## start The records

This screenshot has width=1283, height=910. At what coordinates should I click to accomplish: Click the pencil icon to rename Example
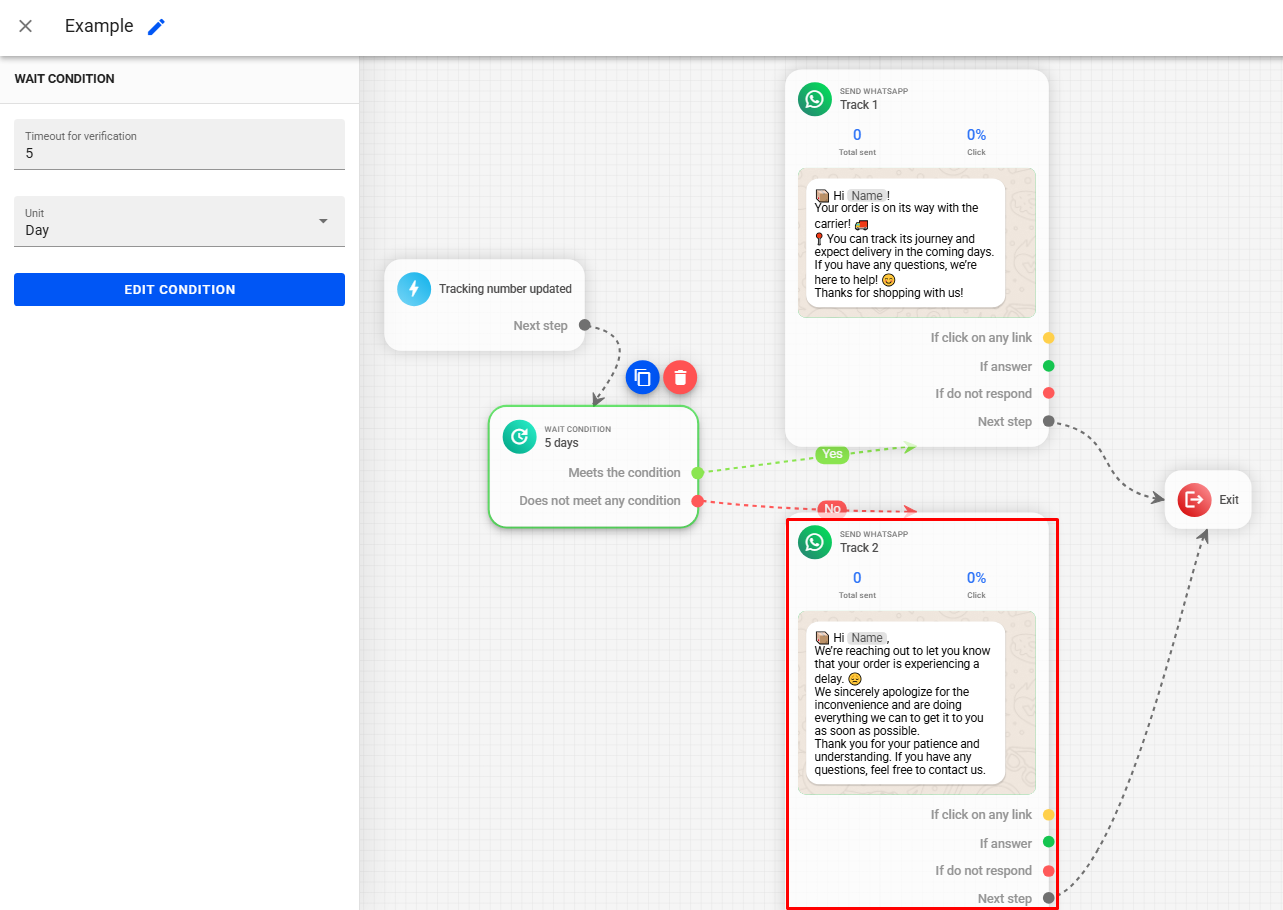(x=156, y=27)
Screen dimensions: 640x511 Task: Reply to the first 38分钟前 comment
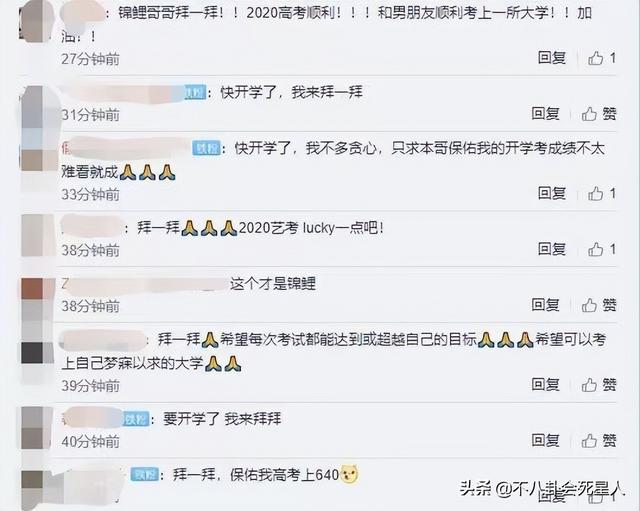pos(551,249)
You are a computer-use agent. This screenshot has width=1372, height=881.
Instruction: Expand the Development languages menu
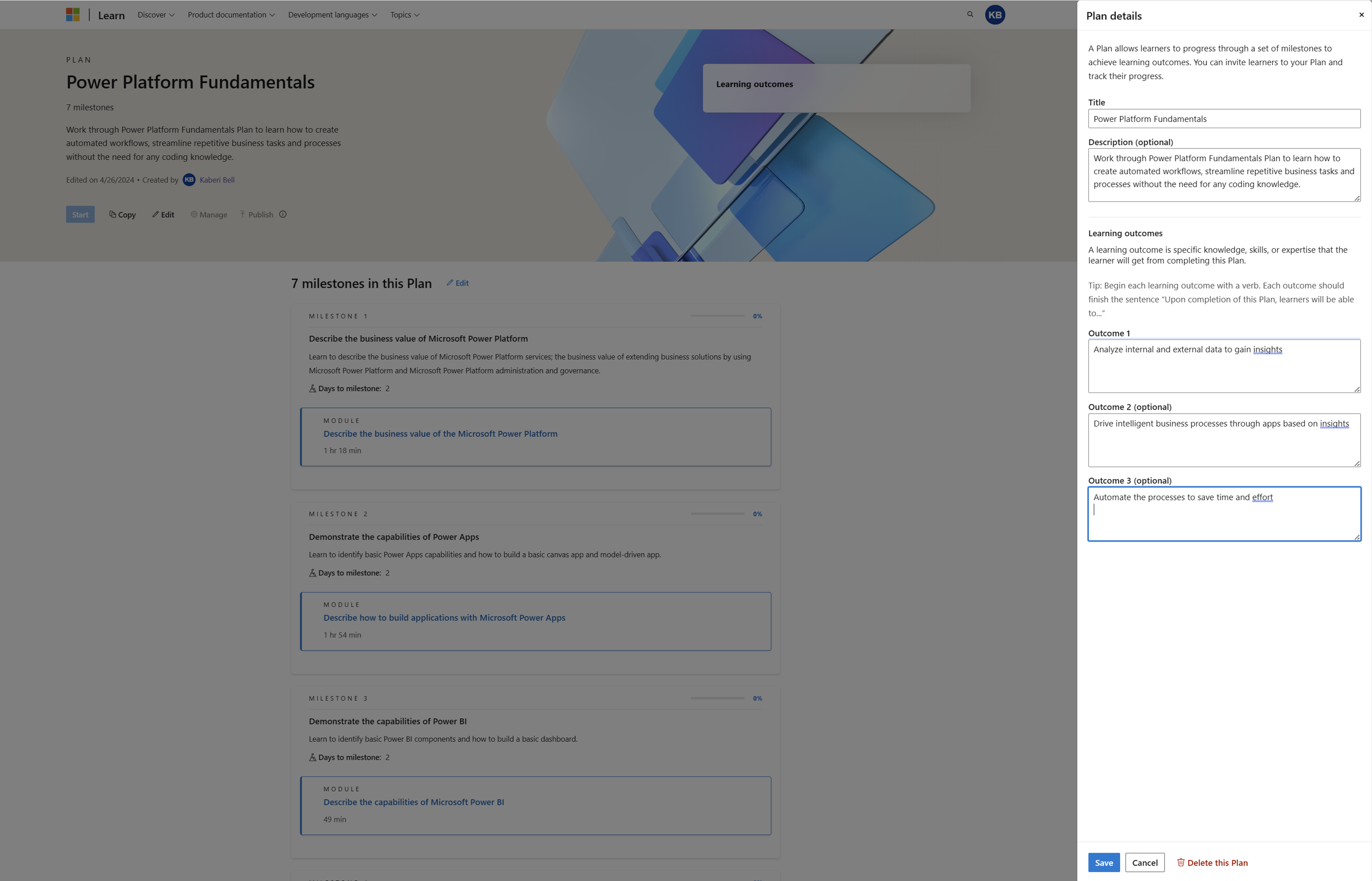(x=332, y=14)
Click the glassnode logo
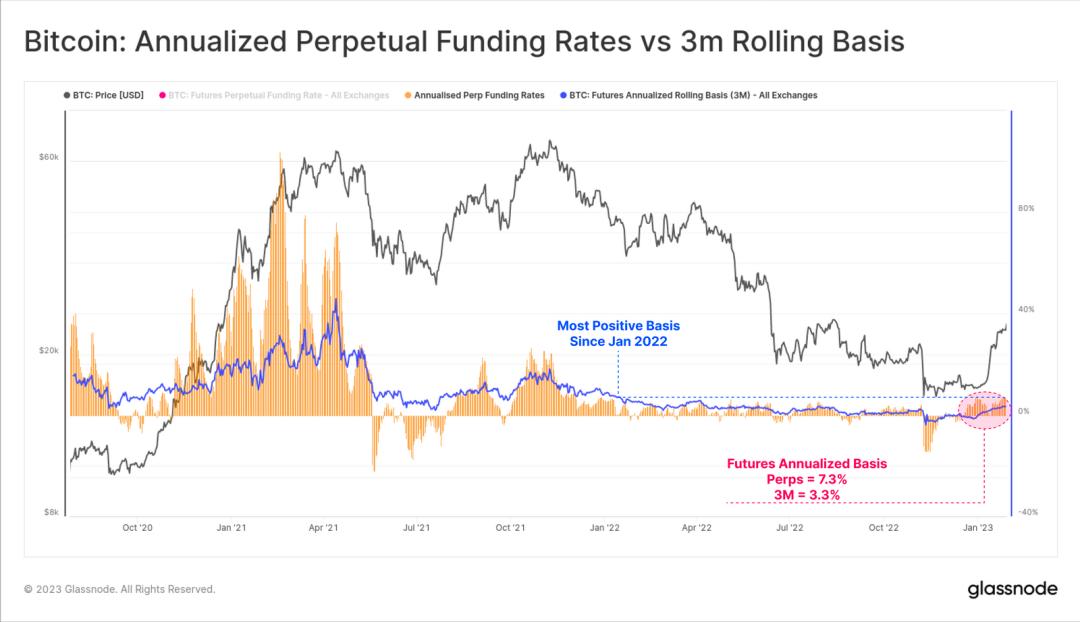The image size is (1080, 622). 1011,589
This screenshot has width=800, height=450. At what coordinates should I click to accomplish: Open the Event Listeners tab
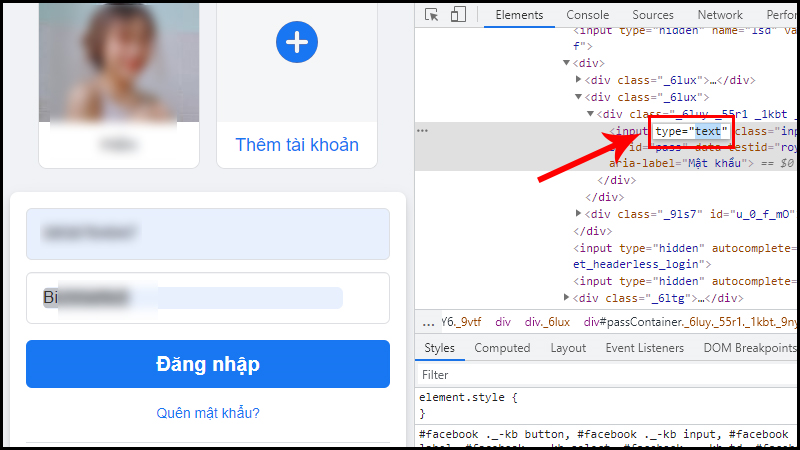(644, 348)
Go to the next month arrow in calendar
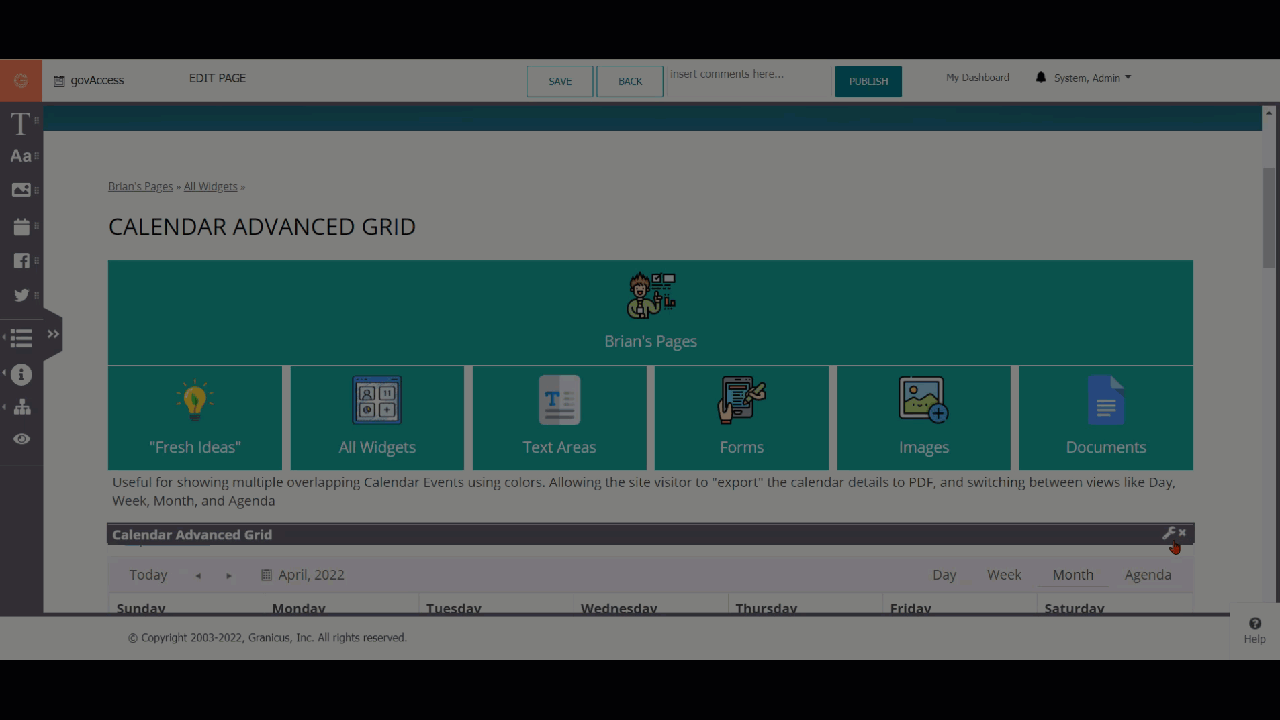Viewport: 1280px width, 720px height. (x=229, y=576)
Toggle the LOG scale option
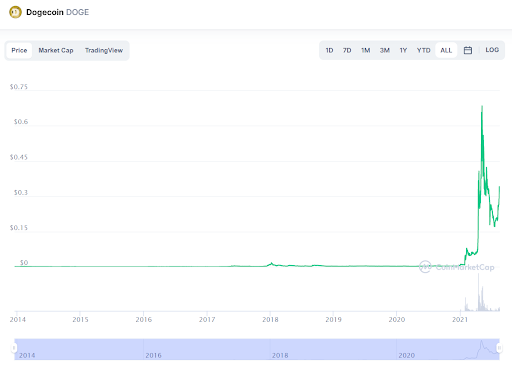 click(x=492, y=50)
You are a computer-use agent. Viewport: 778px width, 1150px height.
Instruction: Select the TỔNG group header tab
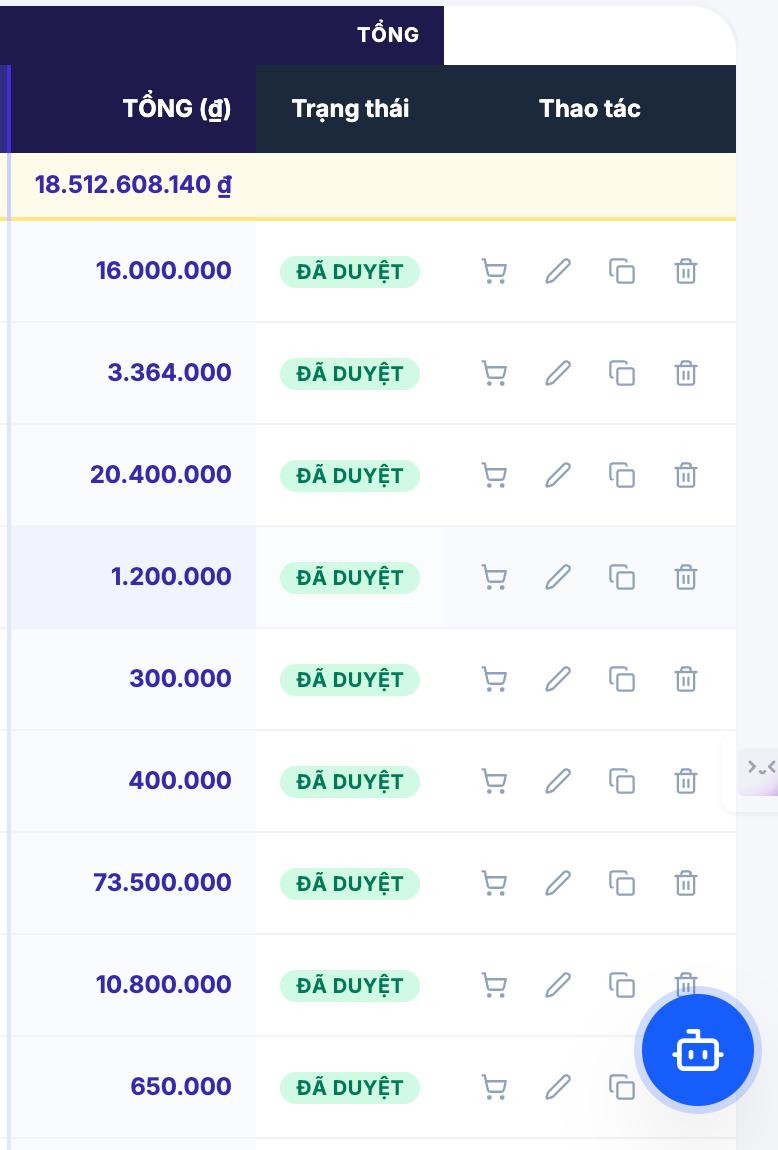pyautogui.click(x=388, y=34)
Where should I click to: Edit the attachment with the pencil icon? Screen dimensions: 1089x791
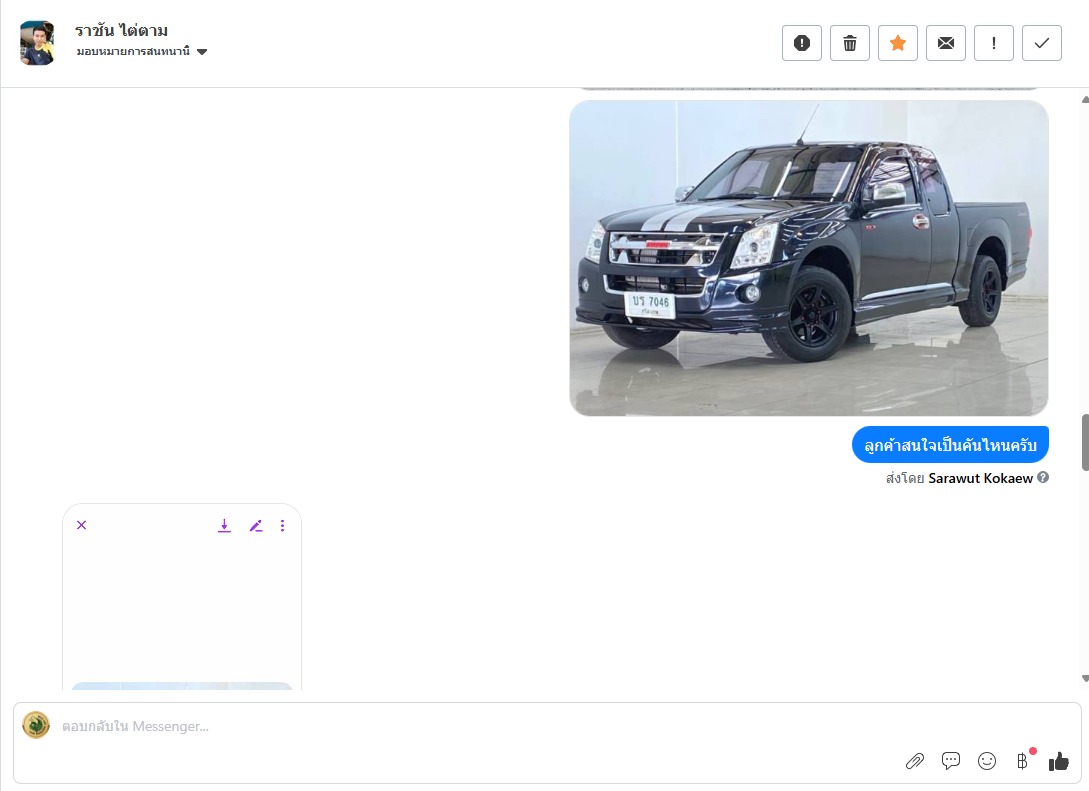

## end The records

▸ Exercise description
Reproduce all of the items above verbatim, omitting the pictures.

▸ Problem solution
This screenshot has width=1283, height=910. At what coordinates should I click to accomplish: Click the pencil icon to rename Example
(x=156, y=27)
Screen dimensions: 640x511 Task: Reply to the first 38分钟前 comment
pos(551,249)
You are a computer-use agent. This screenshot has width=1372, height=881.
Instruction: Expand the Development languages menu
(x=332, y=14)
Click the glassnode logo
The image size is (1080, 622). 1011,589
This screenshot has width=800, height=450. At what coordinates should I click to accomplish: Open the Event Listeners tab
(644, 348)
Go to the next month arrow in calendar
Viewport: 1280px width, 720px height. (x=229, y=576)
Toggle the LOG scale option
 click(x=492, y=50)
You are a computer-use agent. Viewport: 778px width, 1150px height.
Instruction: Select the TỔNG group header tab
pyautogui.click(x=388, y=34)
Where should I click to: Edit the attachment with the pencil icon? Screen dimensions: 1089x791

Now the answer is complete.